Questo evento ne è stata la prova, forse? “Realizzarlo ha dimostrato come si possa tornare a lavorare e intrattenere senza conseguenze, semplicemente usando il buon senso, aderendo scrupolosamente alle regole di condotta prescritte dal governo, garantendo occasioni di convivialità di alta qualità e del tutto protette” perché, continuano “non c’è intenzione alcuna, da parte nostra, di minimizzare quanto stia malauguratamente accadendo nel nostro paese e nel mondo.

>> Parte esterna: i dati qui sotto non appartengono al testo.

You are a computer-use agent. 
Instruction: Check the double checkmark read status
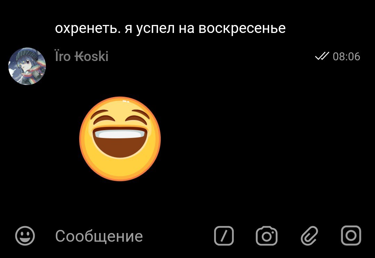[322, 56]
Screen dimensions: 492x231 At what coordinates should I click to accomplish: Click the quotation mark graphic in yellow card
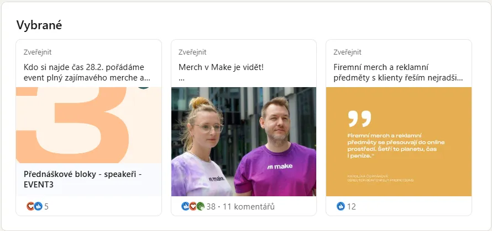click(359, 119)
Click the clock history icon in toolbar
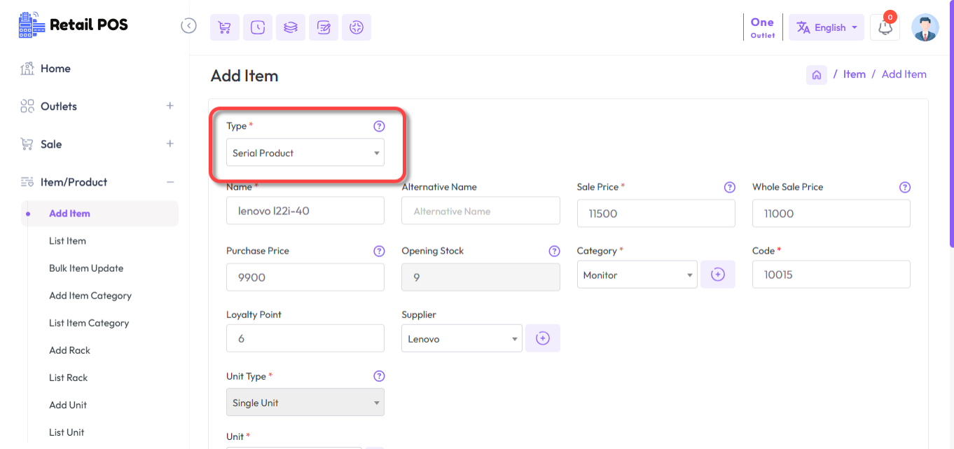954x449 pixels. [257, 27]

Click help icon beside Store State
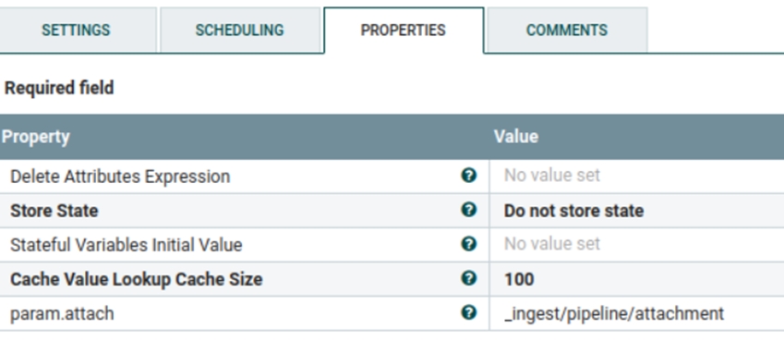coord(468,210)

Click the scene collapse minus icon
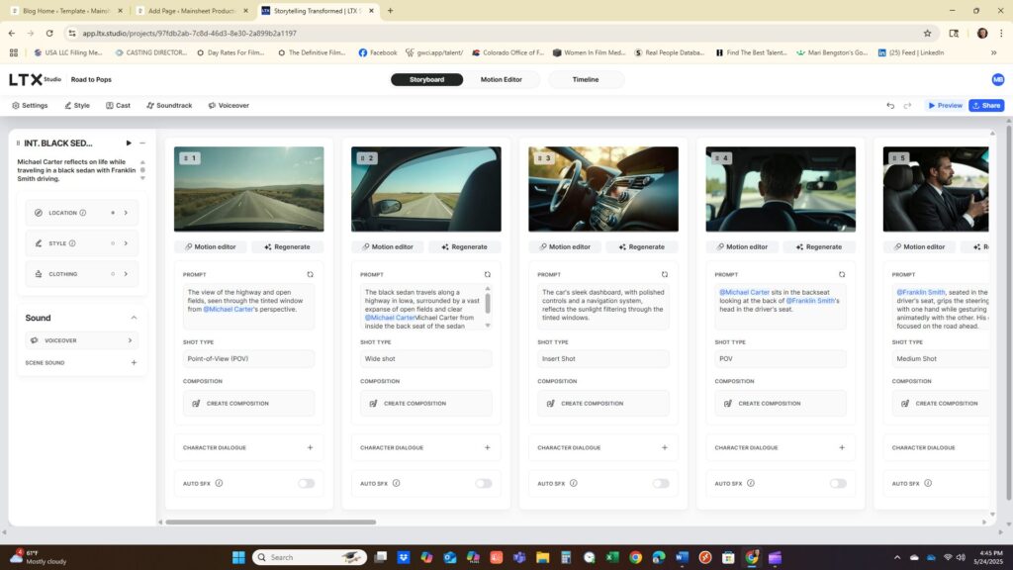point(142,143)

Tuttavia, come i corsi e i ricorsi storici ci insegnano, riteniamo sia possibile rialzarsi”. Ormai per molti tornare a lavorare è un’esigenza improrogabile, lo dicono i 4 del Jerry “Come noi, moltissimi ristoratori, baristi, club hanno bisogno e voglia di ritornare sulla scena” e lo dicono i molti che sono scesi in piazza o sono rimasti nelle loro case, in attesa. E non tutti hanno la forza comunicativa del Jerry, né lo stile. Ma tutti vivono una situazione di disagio profondo. Come la vive l’intera società colpita non solo dal punto di vista sanitario, ma anche da quello economico e sociale, privata com’è di luoghi di aggregazione e momenti di incontro.

Jerry Thomas Dink LIst

Sappiamo che il Jerry ha riaperto solo per lanciare un messaggio, “un segnale di ripresa cosicché tutti i nostri colleghi possano predisporsi a una riapertura sicura e intelligente che auspichiamo avvenga nel più breve tempo possibile”, ma non altrettanto si può dire di chi (è un sentito dire troppo diffuso per essere pura fantasia) di nascosto accende i motori per qualche servizio a serrande abbassate. Roma è grande, e di luoghi nascosti in cui si lavora in barba alla legge è pieno. Perché aprire è illegale, e i motivi che hanno spinto alla chiusura di ogni attività di somministrazione sono da cercare in quelle centinaia di morti che giorno dopo giorno ancora colpiscono il nostro paese.